The surprising fact is that none of these basic ethical rules will be kept by the proposed research on stem cells:

 

Destroying the Blastocyst to Remove its Stem Cells

The final stage of making embryonic stem cells is destruction of the blastocyst created. This is a more serious act than enucleating a cell, as it is certain the cell is now organised by its DNA and its biological potentiality is clear. Prudence would suggest that proceeding with such destruction is at best morally very doubtful, and most probably immoral.5 The Declaration of the Pontifical Academy for Life on the Production and Use of Embryonic Stem Cells for Scientific or Therapeutic Research argues that this is clear from the encyclical Evangelium Vitae and the Instruction Donum Vitae, which teach that the fruit of human generation must be respected from the very first moment of its existence. Likewise, Pope John Paul II declared that therapeutic cloning is not morally acceptable precisely because it involves the manipulation and destruction of human embryos.6

 

Using Adult Stem Cells

However, there are other methods that avoid these difficulties. These are the collection of stem cells from the umbilical cord, and altering adult stem cells.

Obviously neither of these methods would lead to such significant problems as arise in therapeutic cloning.

However, the use of adult stem cells presents significant risks to the recipients of such cells. The damage caused in collecting, preserving and tweaking adult stem cells is unknown and the results of their use could be unpredictable. Likewise, the mechanism that restricts the growth of new tissue or cells is only now being understood, and the failure of such a mechanism to control adult stem cells could also give unfortunate results. Hence in every sense to claim cure for many conditions at present incurable is premature and cruel to those who suffer from such diseases. There is a need to moderate the hopes of stem cell research.

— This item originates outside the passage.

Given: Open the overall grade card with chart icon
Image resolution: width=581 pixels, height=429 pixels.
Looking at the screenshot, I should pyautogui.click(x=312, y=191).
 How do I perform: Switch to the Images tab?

Thus, while the aim of scientists seeking to clone stem cells to produce a life saving technique for various illnesses is most laudable: it cannot justify bringing it about through immoral means.

References

  1. Although this is a very common opinion, some argue that the energy derived from the mitochondrial activity which causes cell division could also mean there is some interaction between the nuclear and mitochondrial genes.

  2. The cycles are the citric acid and respiratory cycles as well as oxidative phosphorylation and fatty acid oxidation, page 136, Encyclopaedia of Gerontology. Age, Ageing and the Aged. Volume 2. Academic Press 1999.

  3. Cloning Special Report. "The Awful Truth: Why would anyone in their right mind want to clone a baby when animal cloning can go disastrously wrong?". Philip Cohen and David Concar. New Scientist 19th May 2001, pages 14-154

  4. Reich W T, edit. Encyclopaediaof Bioethics, The Free Press, New York, 1978. pp. 694-695.

  5. For example Dr Norman Ford in the Tablet argued that the status of the human embryo is not settled in Catholic theology. Ford N. 9th December 2000.

  6. Address to 18th International Congress of the Transplant Society, Rome 29th August 2000.

Fr. Peter Jeffery CSSP, STL, STD is a Holy Ghost Father at Northwood, Middlesex.